Transeurop-Express – Opel Manta mit Sechszylinder
Mitte der Siebzigerjahre vollbrachte eine kleine belgische Firma, wovon Opel-Tuner in ganz Europa träumten, und implantierte den 2,8-Liter-Sechszylinder des Opel Commodore GS in den Bug des werksseitig stets vierzylindrigen Manta A. Der Plan war, mit Werksunterstützung 500 Autos für die FIA-Homologation als Tourenwagen zu bauen, um auf der Rennstrecke wieder gegen Ford Capri und BMW 02 bestehen zu können.
Die motorlosen Manta wurden vom Opel-Werk Antwerpen zu Transeurop Engineering nach Zolder geliefert, wo sie mit dem 142 PS starken Graugusstrumm verheiratet wurden. Um die Gewichtsverteilung nach der Transplantation des schweren Eisenherzes wieder auszugleichen, wurden Motorhaube, Kotflügel und Fortschürze durch GFK-Teile ersetzt und die Batterie in den Kofferraum umquartiert.
"Opel" und "Manta" durfte der belgische Kraftwagen nicht heissen, weshalb er 1974 als TE 2800 auf dem Brüsseler Salon stand – allerdings trotzdem auf dem offiziellen Opel-Stand.
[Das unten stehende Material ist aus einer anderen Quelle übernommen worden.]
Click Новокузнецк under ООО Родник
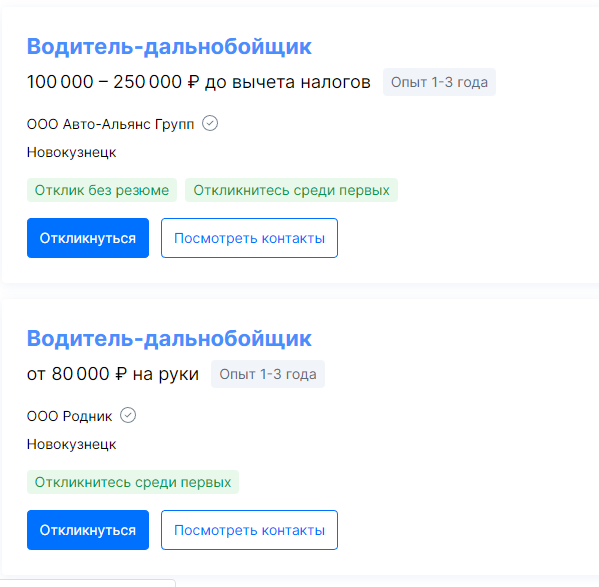 pyautogui.click(x=71, y=444)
Transeurop-Chef Vic Heylen versprach eine Höchstgeschwindigkeit von über 200 km/h sowie das Erreichen des halben Tempos in 7,9 Sekunden. Angeblich soll sich sogar die belgische Autobahnpolizei für den schnellen Abfangjäger interessiert haben.
In Deutschland wurde der TE 2800 erst von Steinmetz und anschliessend von Irmscher vermarktet. Doch die Ölkrise liess das Homologationsziel weit verfehlen. Nur 79 Sechszylinder-Mantas entstanden bis Transeurop Engineering 1975 insolvent ging. Irmscher versuchte sich daraufhin an einem Nachfolger auf Basis des Manta B. Doch der Irmscher 2800 mit Commodore-GS/E-Motor war noch erfolgloser und entstand nur 27-mal.